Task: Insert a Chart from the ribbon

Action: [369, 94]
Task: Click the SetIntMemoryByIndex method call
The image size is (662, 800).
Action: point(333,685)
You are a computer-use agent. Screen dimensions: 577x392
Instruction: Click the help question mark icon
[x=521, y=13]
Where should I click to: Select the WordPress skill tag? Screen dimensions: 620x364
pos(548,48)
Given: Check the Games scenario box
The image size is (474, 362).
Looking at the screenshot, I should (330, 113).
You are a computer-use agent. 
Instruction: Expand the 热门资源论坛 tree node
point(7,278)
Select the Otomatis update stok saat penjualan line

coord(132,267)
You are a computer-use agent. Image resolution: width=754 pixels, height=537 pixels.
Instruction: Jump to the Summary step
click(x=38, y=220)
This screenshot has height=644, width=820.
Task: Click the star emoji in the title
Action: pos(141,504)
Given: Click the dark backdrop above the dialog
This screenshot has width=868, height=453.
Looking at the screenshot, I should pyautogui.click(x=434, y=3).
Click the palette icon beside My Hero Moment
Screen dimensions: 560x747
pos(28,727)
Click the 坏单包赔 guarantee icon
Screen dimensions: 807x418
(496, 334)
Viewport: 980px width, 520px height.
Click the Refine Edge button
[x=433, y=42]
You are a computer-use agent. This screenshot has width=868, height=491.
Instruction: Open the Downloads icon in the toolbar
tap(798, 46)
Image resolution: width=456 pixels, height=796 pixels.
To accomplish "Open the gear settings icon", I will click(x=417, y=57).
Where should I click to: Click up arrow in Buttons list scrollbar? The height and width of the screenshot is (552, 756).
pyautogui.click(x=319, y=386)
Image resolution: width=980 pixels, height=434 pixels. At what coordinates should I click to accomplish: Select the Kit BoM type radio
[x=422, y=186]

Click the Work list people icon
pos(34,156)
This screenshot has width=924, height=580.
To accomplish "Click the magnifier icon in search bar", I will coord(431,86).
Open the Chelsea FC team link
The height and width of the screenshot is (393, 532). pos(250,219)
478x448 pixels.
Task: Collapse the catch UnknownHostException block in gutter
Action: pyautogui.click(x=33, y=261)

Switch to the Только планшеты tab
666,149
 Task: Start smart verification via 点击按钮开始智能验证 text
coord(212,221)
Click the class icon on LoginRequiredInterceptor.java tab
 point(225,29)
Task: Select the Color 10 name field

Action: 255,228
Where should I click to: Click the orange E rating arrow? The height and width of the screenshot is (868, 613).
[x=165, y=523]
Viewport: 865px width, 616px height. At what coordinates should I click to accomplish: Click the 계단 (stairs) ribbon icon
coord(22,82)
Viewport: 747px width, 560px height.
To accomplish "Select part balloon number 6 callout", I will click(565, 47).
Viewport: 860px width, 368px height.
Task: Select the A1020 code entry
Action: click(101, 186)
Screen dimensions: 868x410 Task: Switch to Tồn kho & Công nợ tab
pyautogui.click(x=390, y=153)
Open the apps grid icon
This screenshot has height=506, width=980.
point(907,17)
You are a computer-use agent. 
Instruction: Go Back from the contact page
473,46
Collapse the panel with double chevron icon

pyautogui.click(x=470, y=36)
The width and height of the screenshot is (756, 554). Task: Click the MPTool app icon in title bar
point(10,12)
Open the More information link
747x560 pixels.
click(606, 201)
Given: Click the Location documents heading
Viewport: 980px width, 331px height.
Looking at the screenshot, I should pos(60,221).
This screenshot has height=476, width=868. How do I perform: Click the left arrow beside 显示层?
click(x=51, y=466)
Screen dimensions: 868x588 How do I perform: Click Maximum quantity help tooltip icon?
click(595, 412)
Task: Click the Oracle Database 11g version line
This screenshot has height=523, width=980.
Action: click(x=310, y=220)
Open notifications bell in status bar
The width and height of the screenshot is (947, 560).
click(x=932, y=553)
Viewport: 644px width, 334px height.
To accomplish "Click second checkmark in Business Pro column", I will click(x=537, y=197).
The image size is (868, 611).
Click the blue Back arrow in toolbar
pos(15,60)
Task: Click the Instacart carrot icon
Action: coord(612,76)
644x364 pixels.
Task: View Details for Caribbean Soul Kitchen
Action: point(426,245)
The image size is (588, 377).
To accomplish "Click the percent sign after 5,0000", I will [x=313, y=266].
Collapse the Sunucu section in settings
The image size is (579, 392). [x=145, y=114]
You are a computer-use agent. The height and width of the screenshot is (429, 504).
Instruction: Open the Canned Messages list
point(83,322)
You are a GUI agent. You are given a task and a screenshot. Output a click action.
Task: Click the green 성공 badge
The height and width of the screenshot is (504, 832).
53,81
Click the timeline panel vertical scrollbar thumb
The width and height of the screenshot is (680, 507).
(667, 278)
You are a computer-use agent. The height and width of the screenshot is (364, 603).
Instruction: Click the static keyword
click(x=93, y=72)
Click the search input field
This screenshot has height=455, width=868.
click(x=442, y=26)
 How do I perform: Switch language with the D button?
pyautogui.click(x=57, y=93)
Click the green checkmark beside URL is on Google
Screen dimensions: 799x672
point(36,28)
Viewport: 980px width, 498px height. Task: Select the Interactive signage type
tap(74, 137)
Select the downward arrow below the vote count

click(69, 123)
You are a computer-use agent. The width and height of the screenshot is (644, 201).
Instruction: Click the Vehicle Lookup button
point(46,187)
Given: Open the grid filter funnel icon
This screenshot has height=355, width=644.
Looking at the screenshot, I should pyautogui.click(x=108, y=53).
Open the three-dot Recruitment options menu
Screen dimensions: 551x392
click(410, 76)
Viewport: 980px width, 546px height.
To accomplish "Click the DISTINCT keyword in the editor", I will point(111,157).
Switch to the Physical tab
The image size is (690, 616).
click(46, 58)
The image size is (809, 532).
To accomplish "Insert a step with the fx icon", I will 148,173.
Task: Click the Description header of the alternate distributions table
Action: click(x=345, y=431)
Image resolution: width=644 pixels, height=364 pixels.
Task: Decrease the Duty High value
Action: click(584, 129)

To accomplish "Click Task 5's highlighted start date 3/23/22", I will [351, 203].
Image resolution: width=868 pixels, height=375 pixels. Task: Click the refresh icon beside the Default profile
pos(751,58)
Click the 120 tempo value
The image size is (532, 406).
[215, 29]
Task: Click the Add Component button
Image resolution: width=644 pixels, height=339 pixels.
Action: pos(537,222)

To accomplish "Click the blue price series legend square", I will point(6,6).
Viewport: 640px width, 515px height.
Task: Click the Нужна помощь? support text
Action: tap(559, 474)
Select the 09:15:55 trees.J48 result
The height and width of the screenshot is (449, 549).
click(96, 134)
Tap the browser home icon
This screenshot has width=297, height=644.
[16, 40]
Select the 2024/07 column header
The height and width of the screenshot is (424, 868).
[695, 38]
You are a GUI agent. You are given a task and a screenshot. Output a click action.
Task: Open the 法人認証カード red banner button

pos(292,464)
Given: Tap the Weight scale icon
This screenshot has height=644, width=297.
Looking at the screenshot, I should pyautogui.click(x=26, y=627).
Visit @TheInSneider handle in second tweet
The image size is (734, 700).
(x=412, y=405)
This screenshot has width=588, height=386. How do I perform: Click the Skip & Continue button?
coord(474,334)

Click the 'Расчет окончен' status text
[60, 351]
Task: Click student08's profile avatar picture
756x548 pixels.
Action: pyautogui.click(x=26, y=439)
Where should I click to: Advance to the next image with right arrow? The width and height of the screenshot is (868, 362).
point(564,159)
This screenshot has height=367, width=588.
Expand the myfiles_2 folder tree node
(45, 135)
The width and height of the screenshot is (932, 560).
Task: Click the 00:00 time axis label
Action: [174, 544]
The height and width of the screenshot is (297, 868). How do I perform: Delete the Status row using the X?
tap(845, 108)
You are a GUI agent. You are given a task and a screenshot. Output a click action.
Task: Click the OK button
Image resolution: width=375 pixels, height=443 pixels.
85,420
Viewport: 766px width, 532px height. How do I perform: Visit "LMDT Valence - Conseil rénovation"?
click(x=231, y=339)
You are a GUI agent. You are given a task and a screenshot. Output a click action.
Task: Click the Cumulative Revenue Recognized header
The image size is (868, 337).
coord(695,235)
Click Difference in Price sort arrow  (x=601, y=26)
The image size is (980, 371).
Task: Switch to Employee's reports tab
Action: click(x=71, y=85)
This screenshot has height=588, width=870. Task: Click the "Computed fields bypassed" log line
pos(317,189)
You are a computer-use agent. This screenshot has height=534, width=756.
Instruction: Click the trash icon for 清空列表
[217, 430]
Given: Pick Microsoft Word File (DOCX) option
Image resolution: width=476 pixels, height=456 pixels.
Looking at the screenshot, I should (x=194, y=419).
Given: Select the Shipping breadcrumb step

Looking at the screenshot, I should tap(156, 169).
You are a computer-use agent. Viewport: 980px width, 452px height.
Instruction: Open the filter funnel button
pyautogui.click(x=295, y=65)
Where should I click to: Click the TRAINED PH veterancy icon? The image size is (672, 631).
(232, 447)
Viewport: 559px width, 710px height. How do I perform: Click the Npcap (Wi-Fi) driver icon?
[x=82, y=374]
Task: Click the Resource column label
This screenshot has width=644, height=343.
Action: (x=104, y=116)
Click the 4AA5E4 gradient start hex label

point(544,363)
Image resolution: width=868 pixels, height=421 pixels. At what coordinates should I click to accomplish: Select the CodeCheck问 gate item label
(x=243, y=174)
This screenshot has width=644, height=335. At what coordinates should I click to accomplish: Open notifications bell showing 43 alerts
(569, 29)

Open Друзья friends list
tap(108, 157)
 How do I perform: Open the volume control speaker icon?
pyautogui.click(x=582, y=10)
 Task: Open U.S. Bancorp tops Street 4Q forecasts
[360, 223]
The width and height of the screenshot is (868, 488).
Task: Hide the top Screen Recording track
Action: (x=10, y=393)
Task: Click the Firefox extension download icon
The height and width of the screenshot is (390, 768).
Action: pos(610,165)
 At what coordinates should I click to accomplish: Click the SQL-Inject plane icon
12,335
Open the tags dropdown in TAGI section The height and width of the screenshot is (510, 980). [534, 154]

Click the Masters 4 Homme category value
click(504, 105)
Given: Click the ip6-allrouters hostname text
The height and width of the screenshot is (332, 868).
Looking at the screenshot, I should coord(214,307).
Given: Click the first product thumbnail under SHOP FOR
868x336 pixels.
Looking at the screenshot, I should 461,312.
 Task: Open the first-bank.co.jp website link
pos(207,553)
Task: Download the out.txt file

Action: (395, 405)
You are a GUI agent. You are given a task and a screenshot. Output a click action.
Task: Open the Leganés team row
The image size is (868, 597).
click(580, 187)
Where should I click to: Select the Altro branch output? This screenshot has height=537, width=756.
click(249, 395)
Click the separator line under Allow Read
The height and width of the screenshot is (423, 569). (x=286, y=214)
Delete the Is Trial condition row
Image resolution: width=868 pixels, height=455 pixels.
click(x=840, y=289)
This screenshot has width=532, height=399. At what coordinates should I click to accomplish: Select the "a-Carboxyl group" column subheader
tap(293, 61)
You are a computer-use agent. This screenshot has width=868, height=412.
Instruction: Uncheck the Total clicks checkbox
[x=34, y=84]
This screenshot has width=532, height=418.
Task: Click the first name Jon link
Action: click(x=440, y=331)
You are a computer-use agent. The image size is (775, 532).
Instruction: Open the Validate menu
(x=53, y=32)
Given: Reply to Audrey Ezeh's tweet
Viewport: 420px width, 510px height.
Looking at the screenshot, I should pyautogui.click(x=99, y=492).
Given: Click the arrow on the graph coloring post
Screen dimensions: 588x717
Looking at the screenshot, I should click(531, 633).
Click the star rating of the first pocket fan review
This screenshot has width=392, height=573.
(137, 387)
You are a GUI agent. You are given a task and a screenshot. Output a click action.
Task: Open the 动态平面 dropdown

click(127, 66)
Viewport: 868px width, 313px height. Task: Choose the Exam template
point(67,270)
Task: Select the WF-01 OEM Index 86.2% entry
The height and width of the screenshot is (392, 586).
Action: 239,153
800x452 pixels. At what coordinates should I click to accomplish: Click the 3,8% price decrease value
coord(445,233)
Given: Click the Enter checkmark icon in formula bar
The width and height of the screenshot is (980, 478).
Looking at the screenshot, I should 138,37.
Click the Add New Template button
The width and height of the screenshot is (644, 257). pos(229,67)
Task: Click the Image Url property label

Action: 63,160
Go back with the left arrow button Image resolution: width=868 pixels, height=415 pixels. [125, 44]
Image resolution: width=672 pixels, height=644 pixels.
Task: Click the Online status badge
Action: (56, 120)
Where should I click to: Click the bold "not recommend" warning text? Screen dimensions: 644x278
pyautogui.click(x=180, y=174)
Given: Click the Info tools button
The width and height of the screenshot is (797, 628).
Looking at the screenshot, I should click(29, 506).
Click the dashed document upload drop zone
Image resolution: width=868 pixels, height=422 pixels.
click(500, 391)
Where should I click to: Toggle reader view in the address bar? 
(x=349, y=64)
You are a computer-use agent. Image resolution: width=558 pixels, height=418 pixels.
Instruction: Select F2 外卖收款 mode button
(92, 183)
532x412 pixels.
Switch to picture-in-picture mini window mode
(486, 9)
----
EXERCISE GOAL :: Your answer should consist of each line above in which "tweet" appears.

EXERCISE RESULT ::
Visit @TheInSneider handle in second tweet
Given: Reply to Audrey Ezeh's tweet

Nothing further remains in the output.